* HOW TO COMPLETE THIS TASK *
Make the copy match the entries below exactly, with no pictures carried over.

(Saved data entries)
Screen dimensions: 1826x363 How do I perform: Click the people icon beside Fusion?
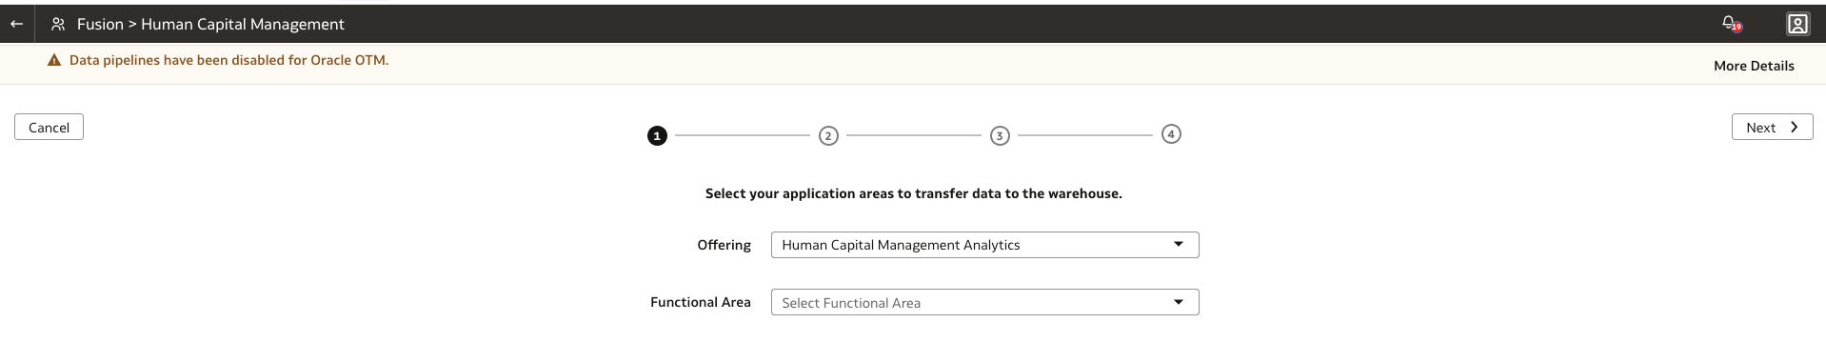(58, 25)
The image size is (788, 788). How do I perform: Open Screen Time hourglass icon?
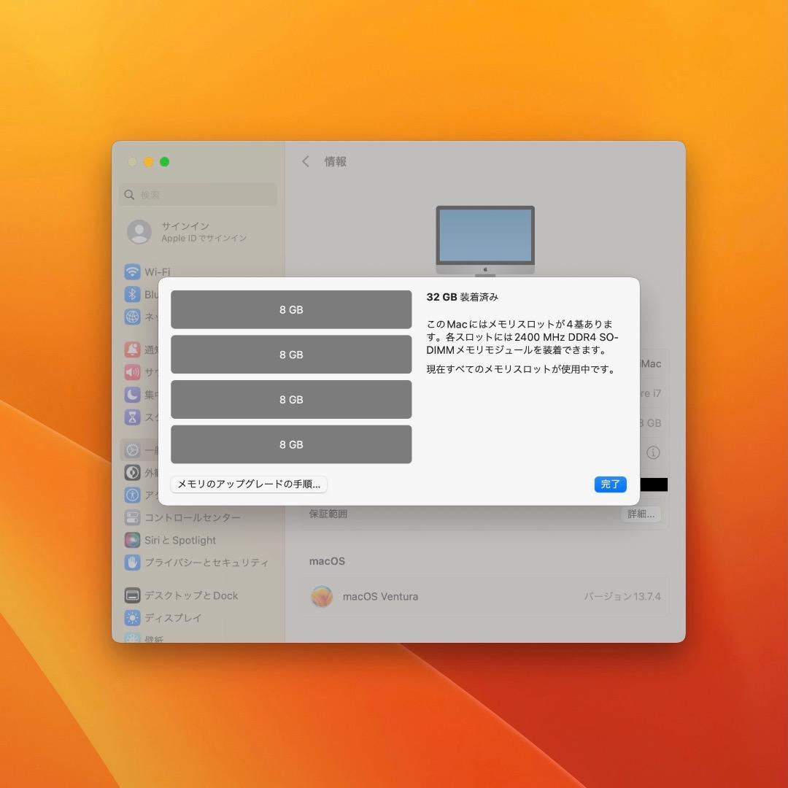coord(132,417)
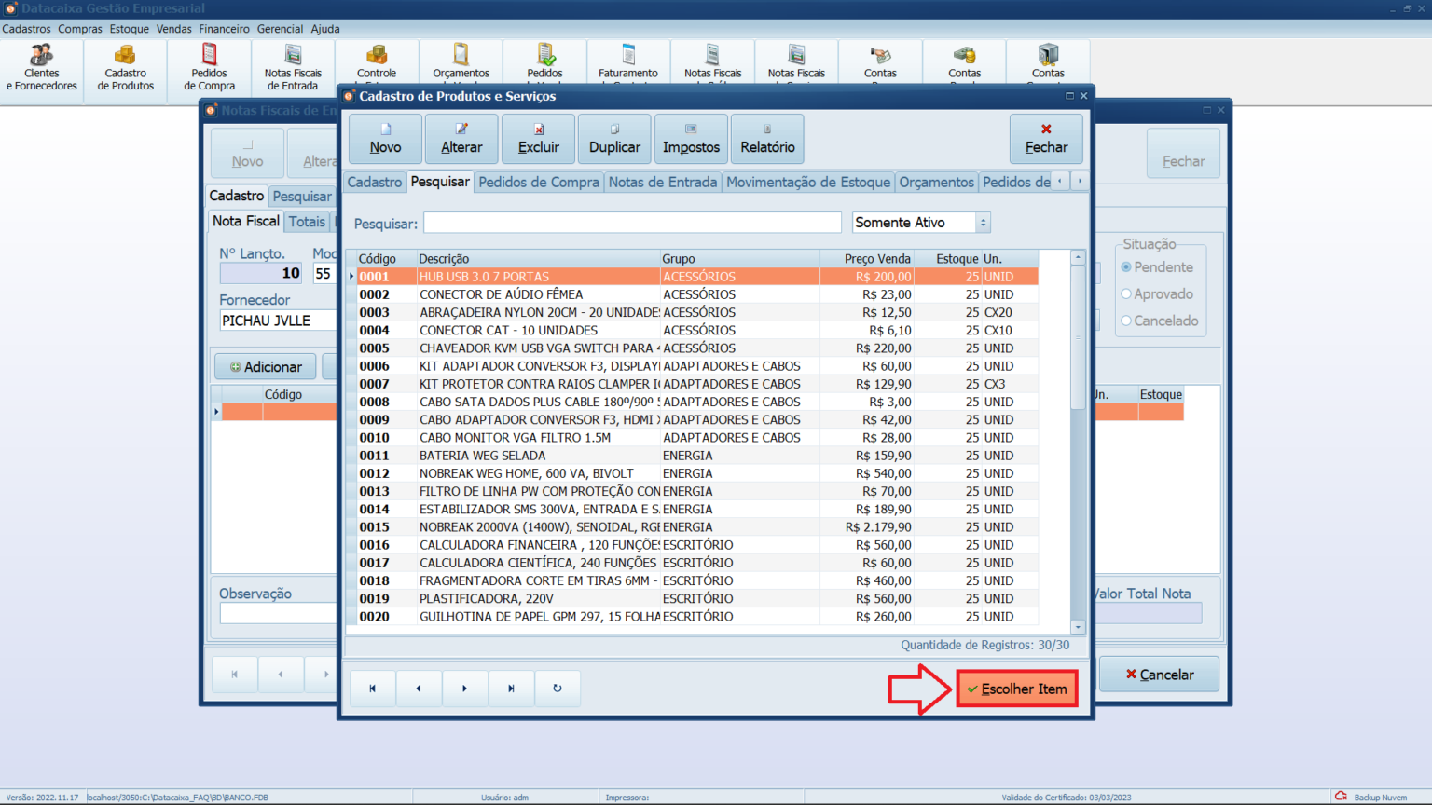Select the Cancelado situation radio button

click(1127, 321)
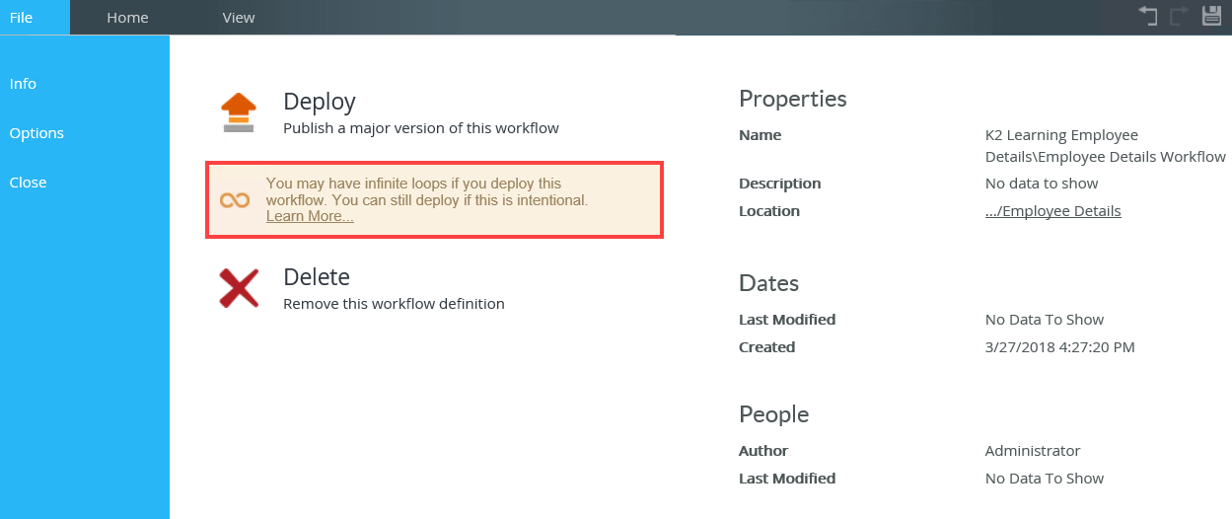
Task: Click the Learn More link
Action: (310, 216)
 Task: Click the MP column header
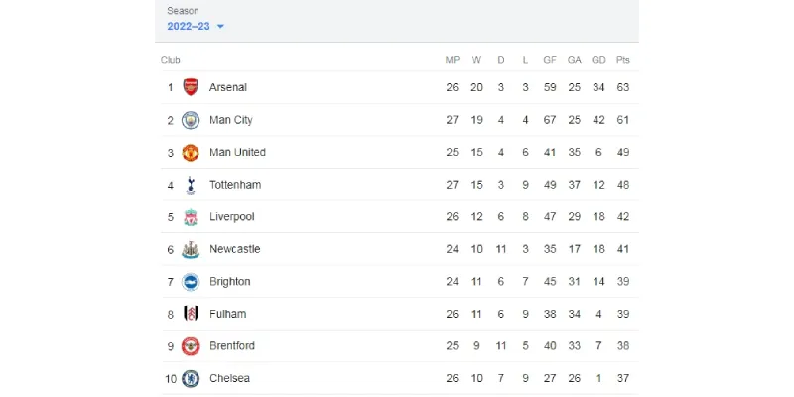click(453, 60)
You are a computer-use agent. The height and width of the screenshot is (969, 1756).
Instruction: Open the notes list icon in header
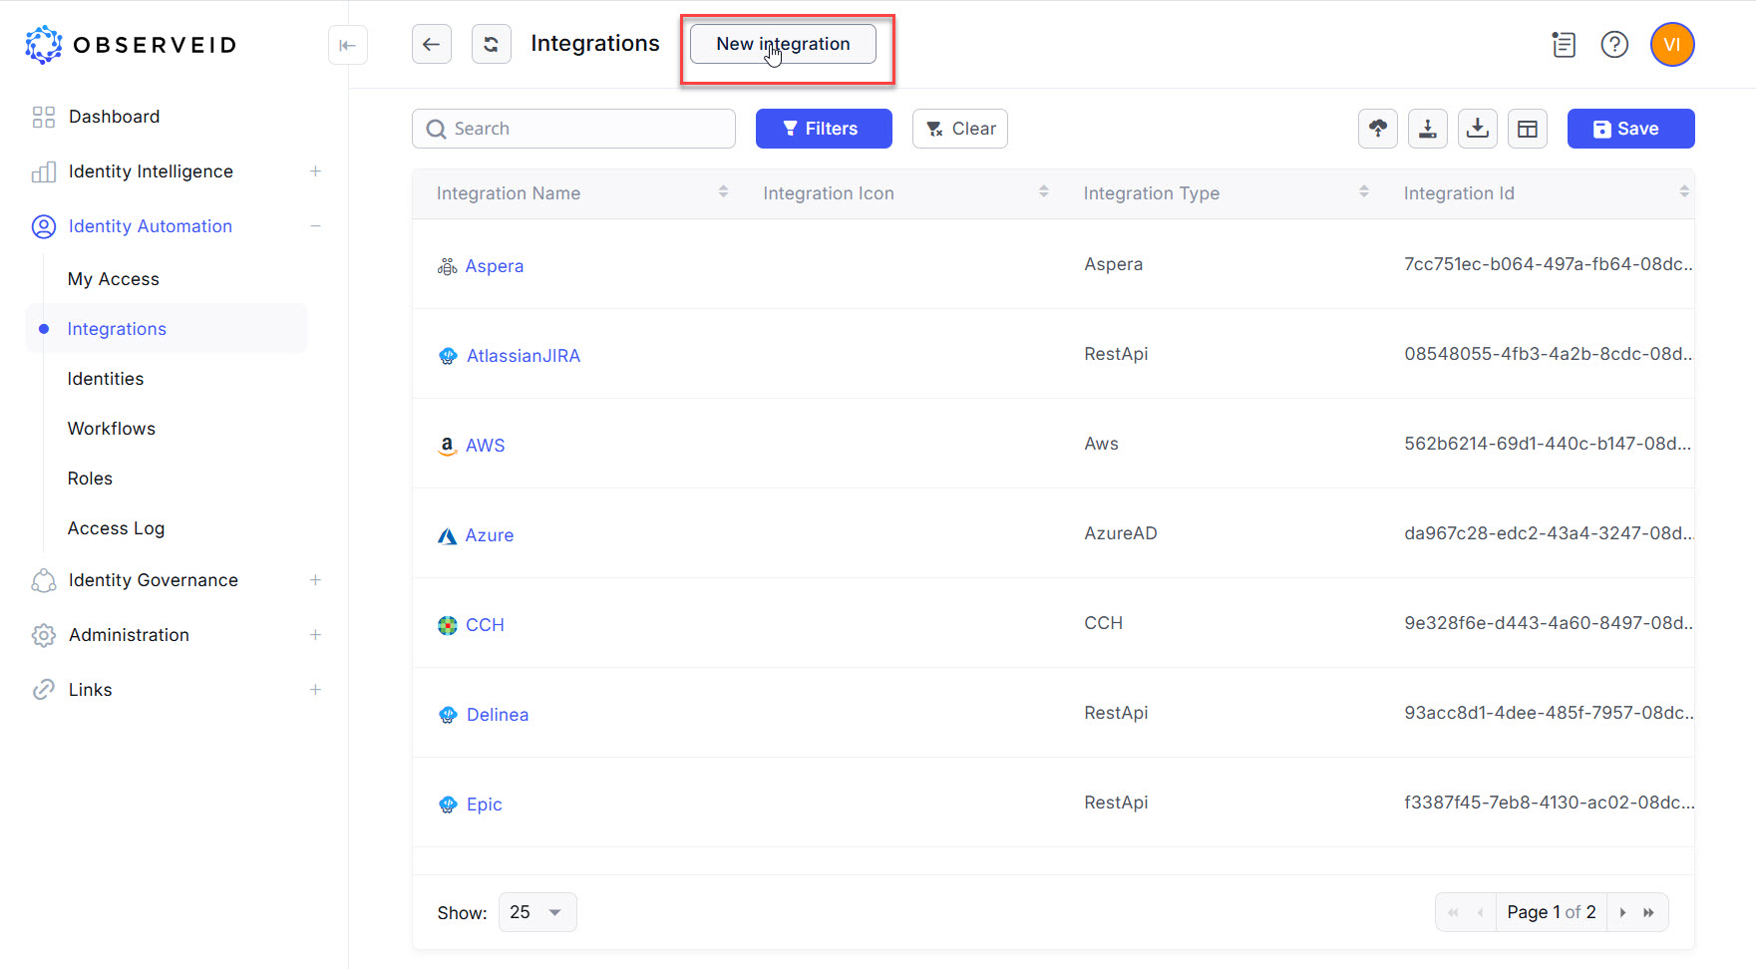[1564, 45]
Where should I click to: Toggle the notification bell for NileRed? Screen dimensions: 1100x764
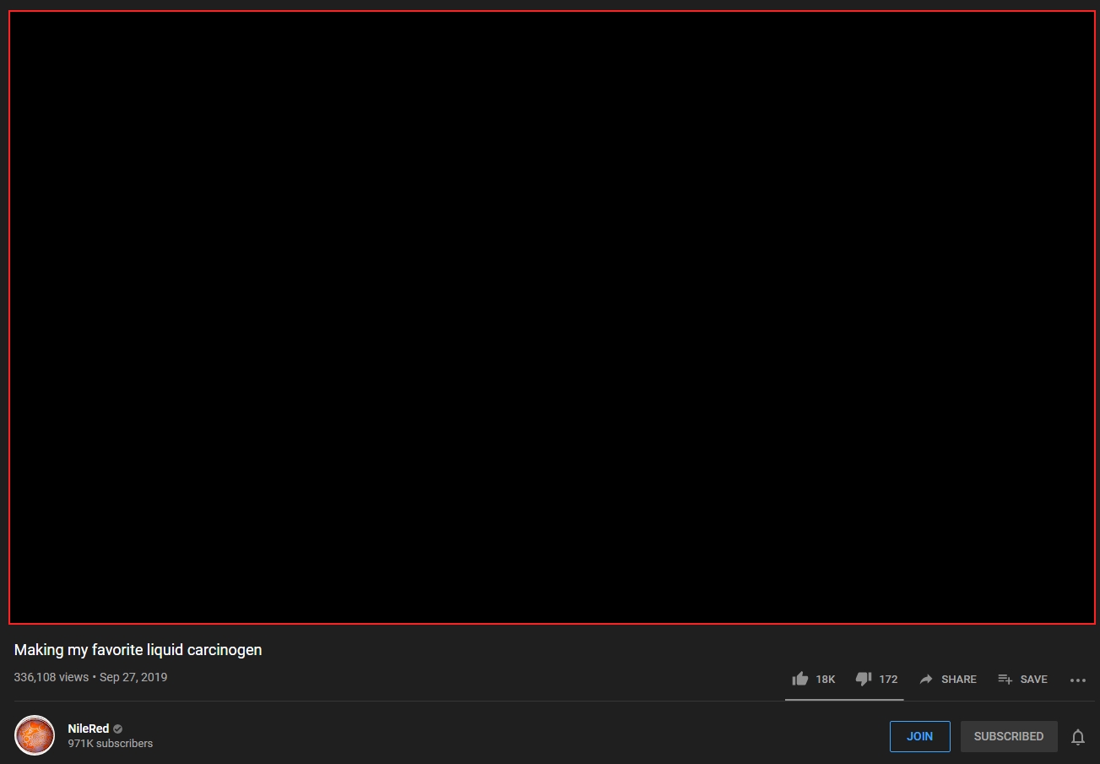1077,737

* RESPONSE FOR THIS EXERCISE *
Screen dimensions: 1826x363 How do I perform: Click the people icon beside Fusion?
(58, 25)
The image size is (788, 788). How do I perform: Open Screen Time hourglass icon?
coord(132,417)
Select the Cancelado situation radio button

click(1127, 321)
Task: Click the Learn More link
Action: (310, 216)
 Task: Click the MP column header
click(453, 60)
You are a computer-use agent. The height and width of the screenshot is (969, 1756).
Instruction: Open the notes list icon in header
[1564, 45]
Where should I click to: Toggle the notification bell for NileRed? Screen dimensions: 1100x764
1077,737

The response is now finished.